TASK TO CARRY OUT: Check every line of the data below for "This". Copy each one that has it.

DATA TO USE:
******
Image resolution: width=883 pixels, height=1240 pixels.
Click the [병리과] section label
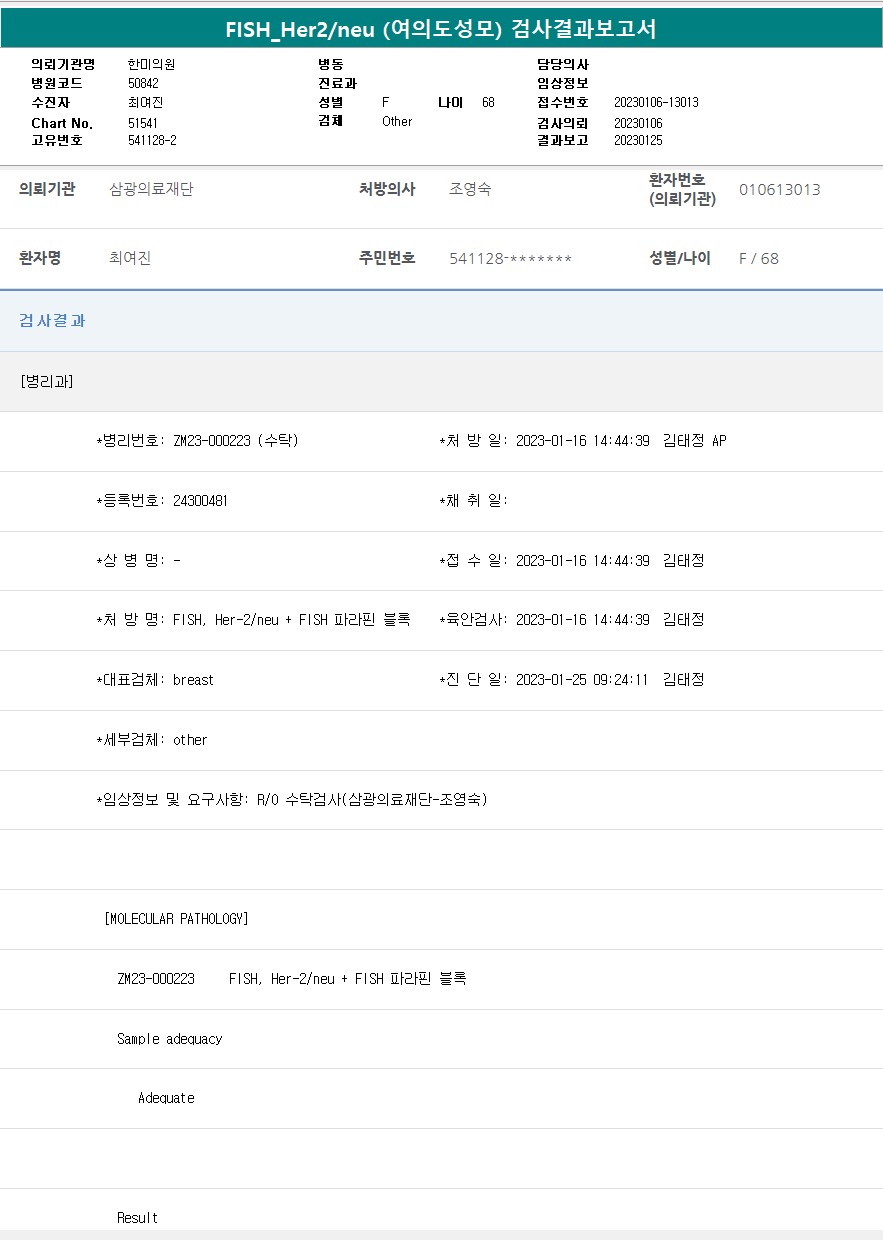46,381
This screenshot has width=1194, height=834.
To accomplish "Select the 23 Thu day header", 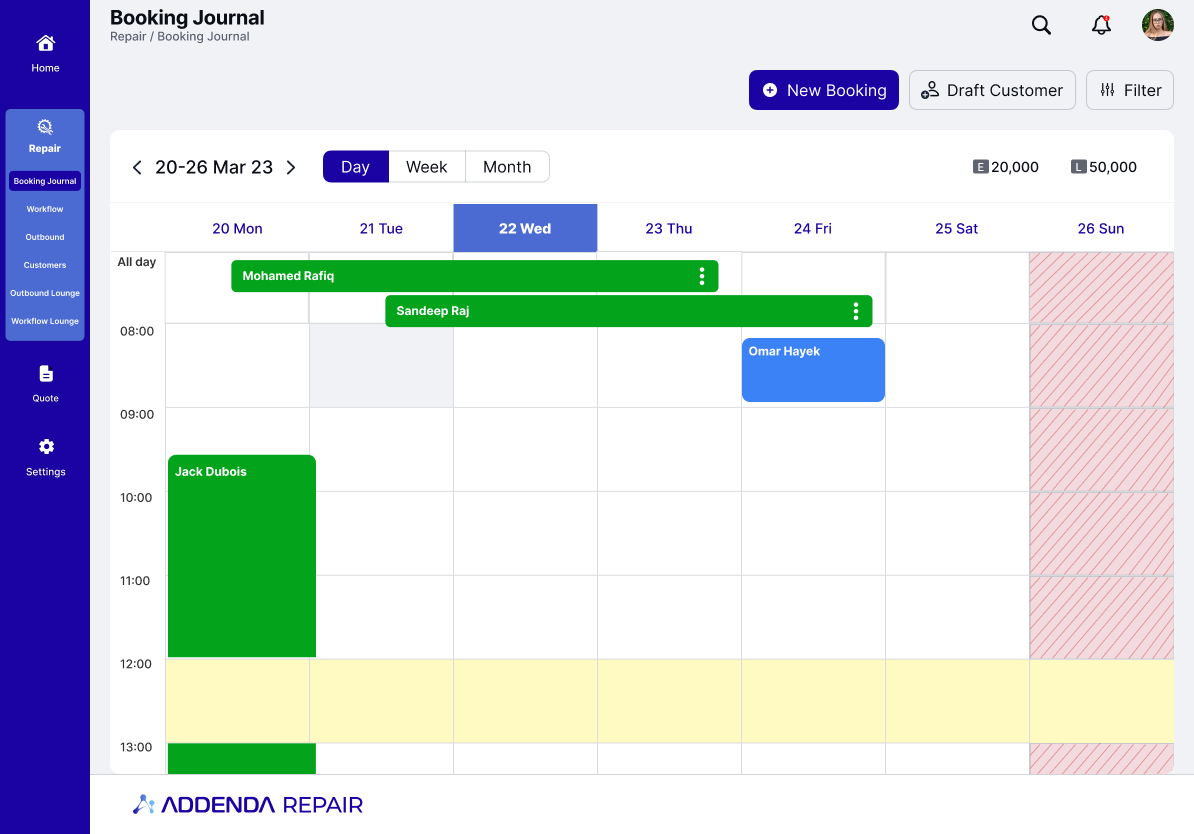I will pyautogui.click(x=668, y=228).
******
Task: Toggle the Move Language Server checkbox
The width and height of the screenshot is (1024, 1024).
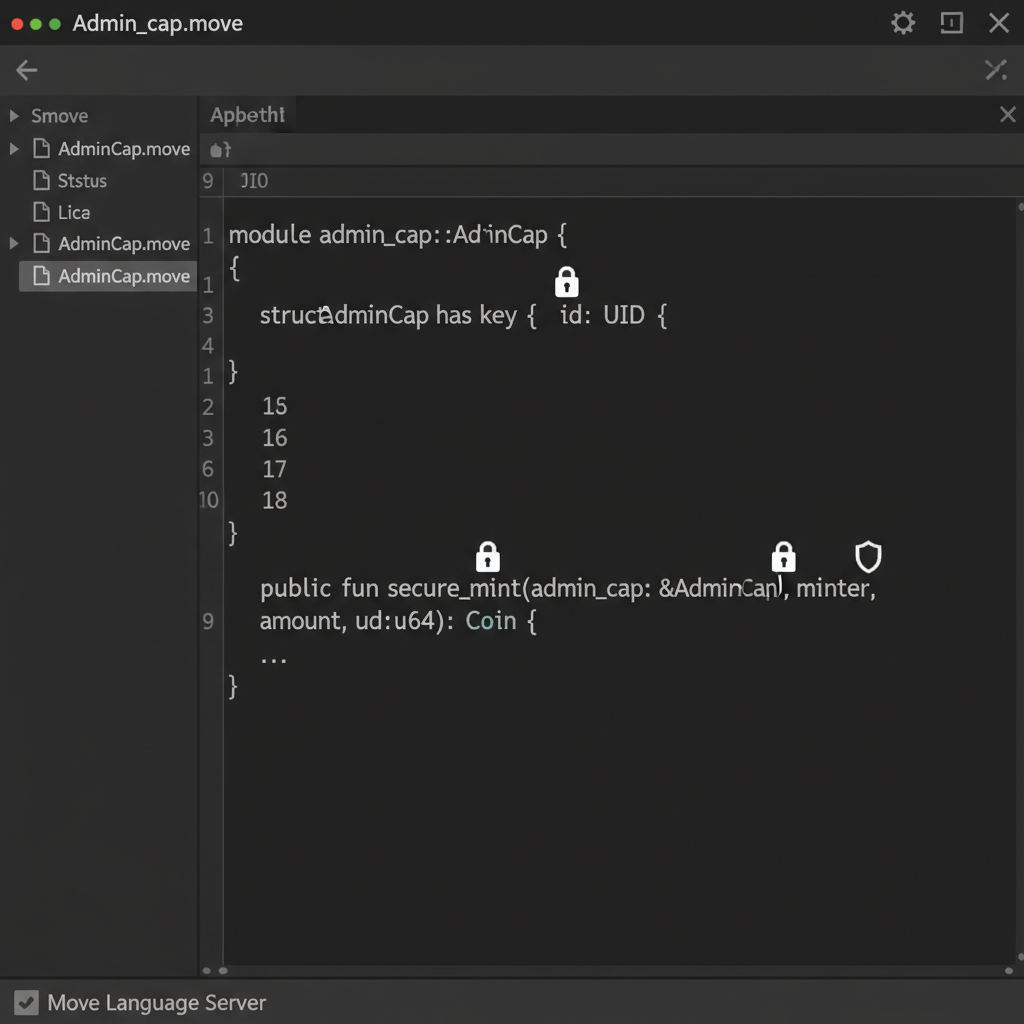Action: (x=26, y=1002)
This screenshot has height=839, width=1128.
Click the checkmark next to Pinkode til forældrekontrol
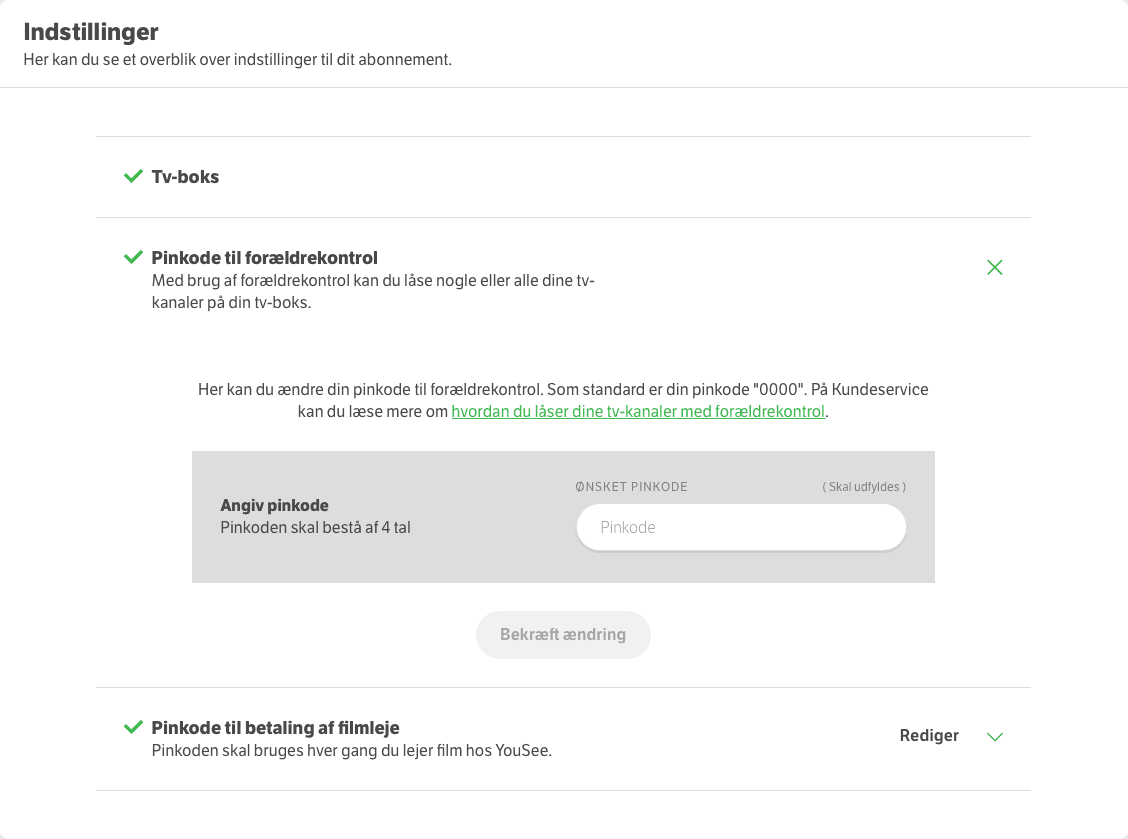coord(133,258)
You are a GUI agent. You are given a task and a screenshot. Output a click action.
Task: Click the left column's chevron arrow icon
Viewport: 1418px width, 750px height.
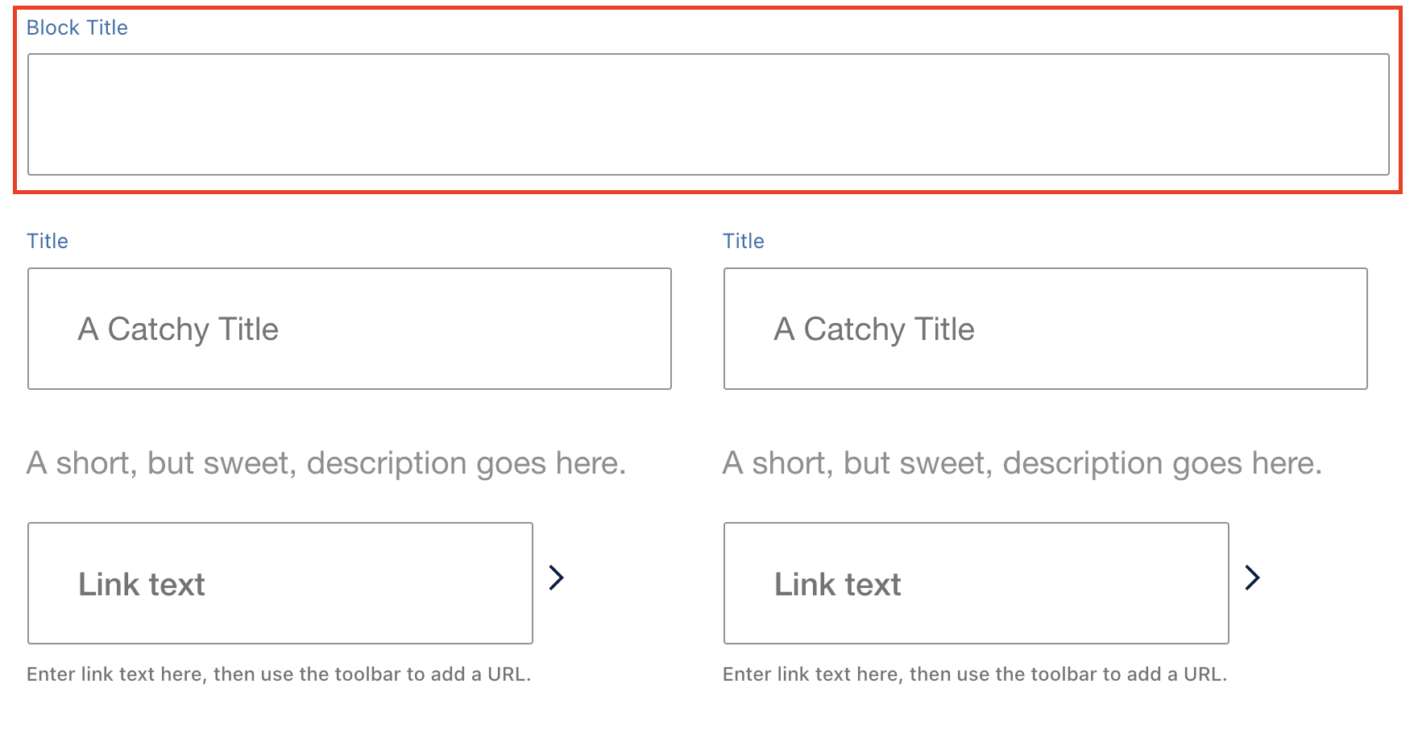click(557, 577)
******
ANSWER BOX:
This screenshot has width=1194, height=834.
This screenshot has height=839, width=1128.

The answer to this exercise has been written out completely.